I took the train later that night, again in a kupe compartment. There was only one other guy, probably in his 50s, in my compartment
Since the price of admission to the Kizhi Museum-Reserve for a foreigner was more than 5 times the price for a Russian (95 v. 500 rubles, or $3.50 v. $19), I decided to try my luck as a Russian. I almost inaudibly muttered "One" under my breath as I handed the cashier a 100 ruble bill and it worked out! The place itself is pretty amazing, especially the first complex of two churches (Transfiguration Church and Church of the Intercession) and a belltower. It's really amazing that these two churches were constructed without using a single nail. I'll post some pictures along with this entry (the only problem was the weather -- no sun all day). Some of the old wooden buildings were actually built on Kizhi (like the two churches mentioned above) while others were transported there from around the region. In one of the other smaller churches, a guy was giving a concert every once in a while playing the church bells. Again, this whole thing was somewhat similar to what I saw at Taltsy and also outside of Ulan-Ude
After walking around for a couple of hours, I still had some time left, so I left the southern part of the island where most of the tourists stay and walked up a bit to the middle, where there is a village called Yamka. It seemed to be a mix of an actual village where people live along with some other old wooden buildings transported from other places in the region. I saw a lady washing her dishes, etc. in the lake (which definitely is not nearly as clear as Baikal). Oh, there are also supposedly poisonous snakes on the island, which they warn you about after you buy your ticket, but luckily I didn't run into any.

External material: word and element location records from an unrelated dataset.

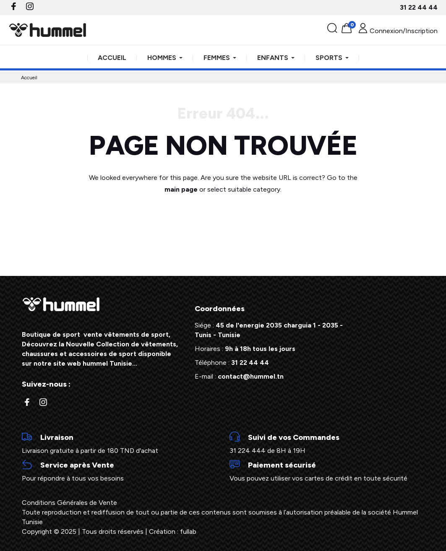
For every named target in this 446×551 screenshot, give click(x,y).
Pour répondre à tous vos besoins (119, 471)
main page (181, 189)
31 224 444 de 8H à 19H (327, 443)
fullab (188, 531)
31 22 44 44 (419, 7)
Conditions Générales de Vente (69, 503)
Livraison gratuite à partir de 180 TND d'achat (119, 443)
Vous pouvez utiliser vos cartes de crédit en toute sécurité (327, 471)
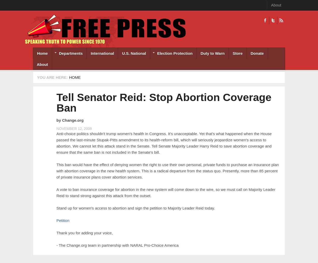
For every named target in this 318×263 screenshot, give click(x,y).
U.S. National (134, 53)
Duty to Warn (213, 53)
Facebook (265, 20)
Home (42, 53)
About (276, 5)
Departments (67, 54)
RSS (281, 20)
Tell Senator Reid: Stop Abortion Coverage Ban (163, 102)
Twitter (273, 20)
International (102, 53)
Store (237, 53)
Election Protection (171, 54)
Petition (62, 220)
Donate (257, 53)
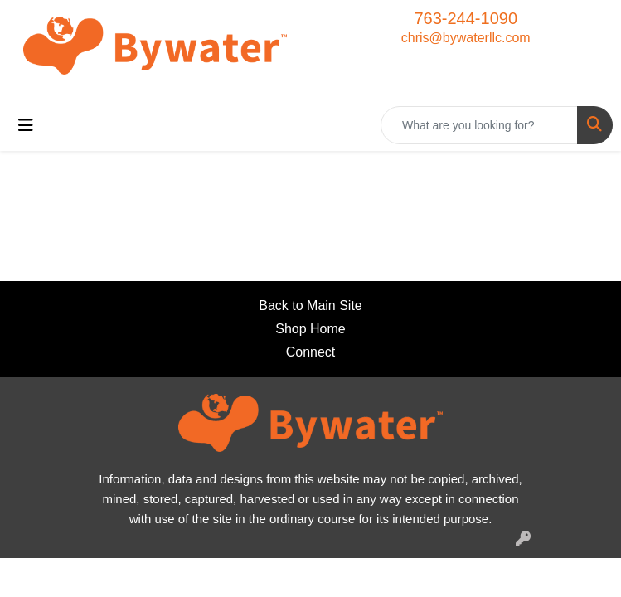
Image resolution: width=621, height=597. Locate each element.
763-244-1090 (465, 18)
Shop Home (310, 329)
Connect (311, 352)
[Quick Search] (479, 125)
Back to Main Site (310, 305)
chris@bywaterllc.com (466, 38)
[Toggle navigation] (25, 125)
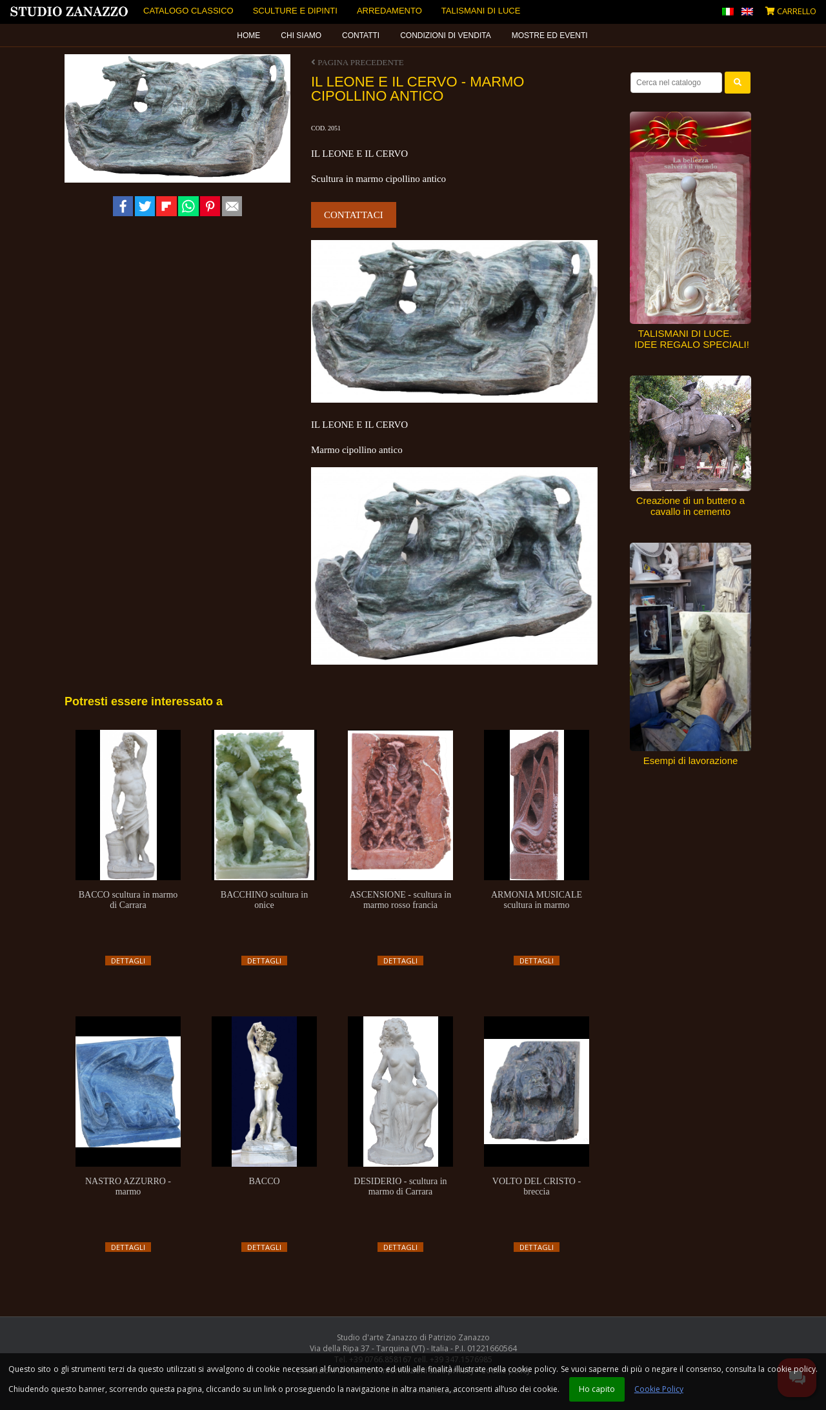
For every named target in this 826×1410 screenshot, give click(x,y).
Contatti (360, 35)
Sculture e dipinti (295, 10)
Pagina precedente (357, 62)
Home (248, 35)
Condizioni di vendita (445, 35)
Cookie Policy (658, 1389)
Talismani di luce (481, 10)
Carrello (790, 11)
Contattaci (353, 215)
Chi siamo (301, 35)
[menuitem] (249, 35)
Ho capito (597, 1389)
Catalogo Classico (188, 10)
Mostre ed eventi (550, 35)
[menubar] (413, 35)
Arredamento (389, 10)
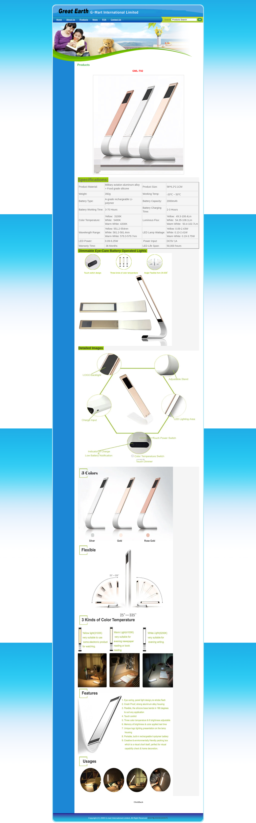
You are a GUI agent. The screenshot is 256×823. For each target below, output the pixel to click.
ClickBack (138, 802)
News (95, 20)
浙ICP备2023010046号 (158, 818)
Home (59, 20)
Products (84, 20)
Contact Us (116, 20)
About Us (70, 20)
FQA (104, 20)
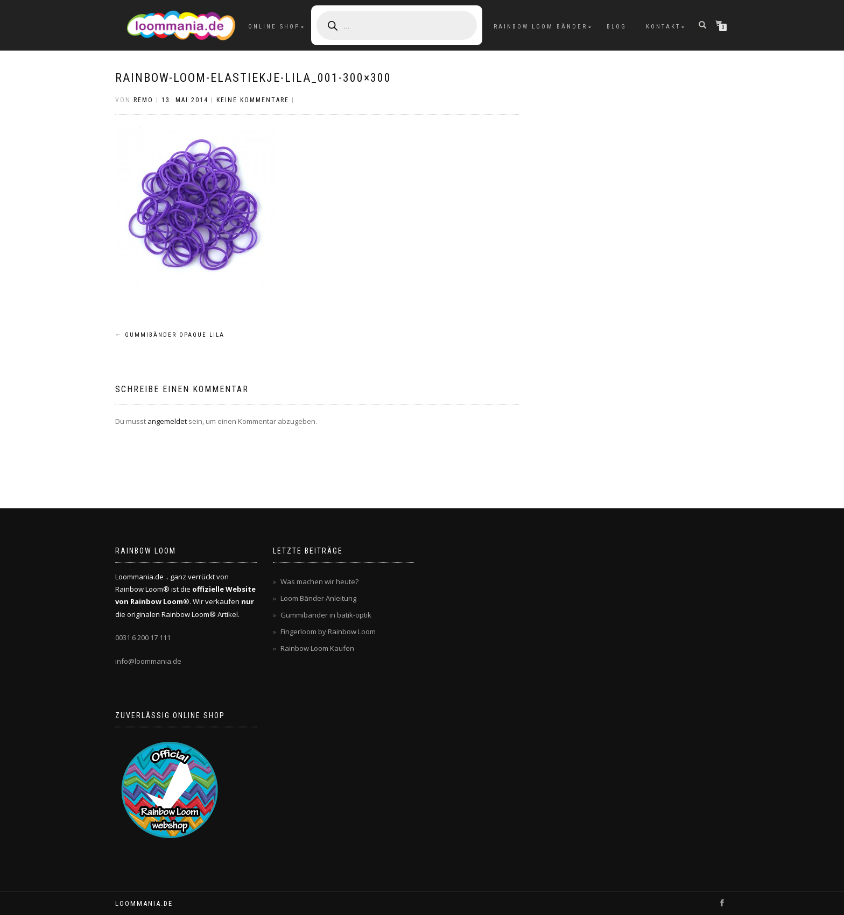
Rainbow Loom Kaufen (317, 648)
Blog (617, 26)
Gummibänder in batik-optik (325, 615)
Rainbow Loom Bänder (540, 26)
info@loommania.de (148, 661)
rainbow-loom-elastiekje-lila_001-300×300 (253, 77)
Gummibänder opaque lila (169, 334)
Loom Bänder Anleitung (318, 598)
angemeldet (167, 421)
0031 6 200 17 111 (143, 637)
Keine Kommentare (252, 100)
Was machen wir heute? (319, 581)
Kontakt (663, 26)
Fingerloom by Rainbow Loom (328, 631)
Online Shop (274, 26)
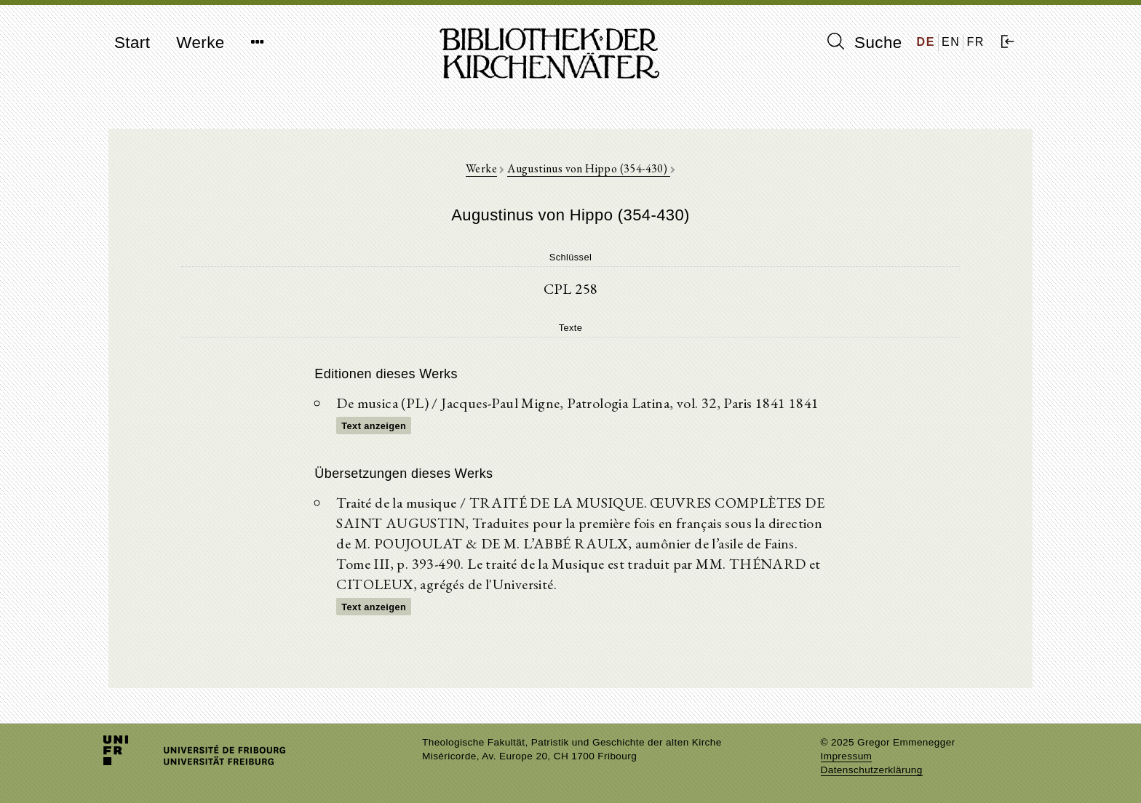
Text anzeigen (373, 425)
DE (926, 42)
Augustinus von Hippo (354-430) (588, 168)
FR (975, 42)
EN (951, 42)
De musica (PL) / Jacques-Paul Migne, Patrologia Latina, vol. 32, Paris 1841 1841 (577, 402)
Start (132, 42)
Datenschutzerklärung (872, 769)
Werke (200, 42)
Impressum (846, 756)
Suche (864, 42)
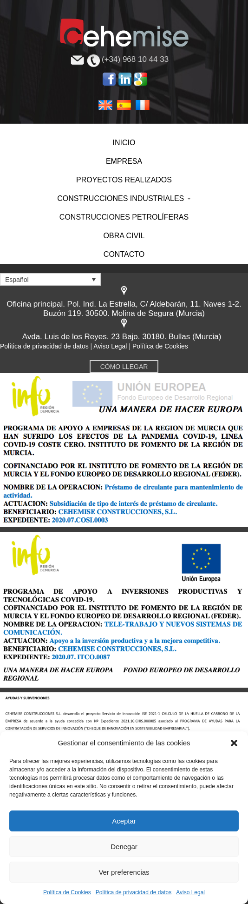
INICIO (124, 143)
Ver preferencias (123, 872)
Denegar (124, 846)
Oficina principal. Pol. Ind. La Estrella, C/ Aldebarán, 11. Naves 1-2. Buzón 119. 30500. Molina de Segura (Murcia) (124, 309)
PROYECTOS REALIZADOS (124, 180)
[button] (234, 743)
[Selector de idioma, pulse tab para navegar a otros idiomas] (50, 279)
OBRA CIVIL (124, 236)
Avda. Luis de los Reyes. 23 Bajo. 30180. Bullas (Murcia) (122, 336)
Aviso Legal (190, 892)
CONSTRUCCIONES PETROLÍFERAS (124, 217)
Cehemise (124, 33)
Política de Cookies (67, 892)
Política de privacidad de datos (133, 892)
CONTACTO (124, 254)
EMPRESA (124, 161)
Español (124, 104)
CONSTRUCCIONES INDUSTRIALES (123, 198)
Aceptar (124, 821)
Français (143, 104)
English (105, 104)
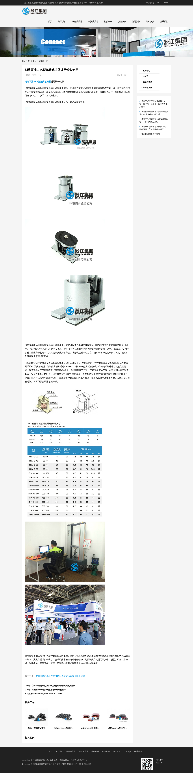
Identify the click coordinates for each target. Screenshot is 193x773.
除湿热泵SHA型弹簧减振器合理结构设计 (49, 690)
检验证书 (108, 21)
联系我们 (164, 21)
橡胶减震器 (93, 21)
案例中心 (146, 71)
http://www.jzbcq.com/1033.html (48, 694)
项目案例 (122, 21)
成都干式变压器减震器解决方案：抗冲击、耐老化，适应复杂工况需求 (153, 104)
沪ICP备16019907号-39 (71, 764)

After taking the ferry back, I got some lunch and walked around for a bit. Petrozavodsk is OK, nothing too special, but there is a nice waterfront area along the lake. The weather wasn't great either, as it was drizzling for a while. So here I am in an internet cafe, my train doesn't leave until 11pm tonight and I get back to St. Pete before 8am tomorrow. I can't believe that I fly home in a week, the time has gone by so quickly!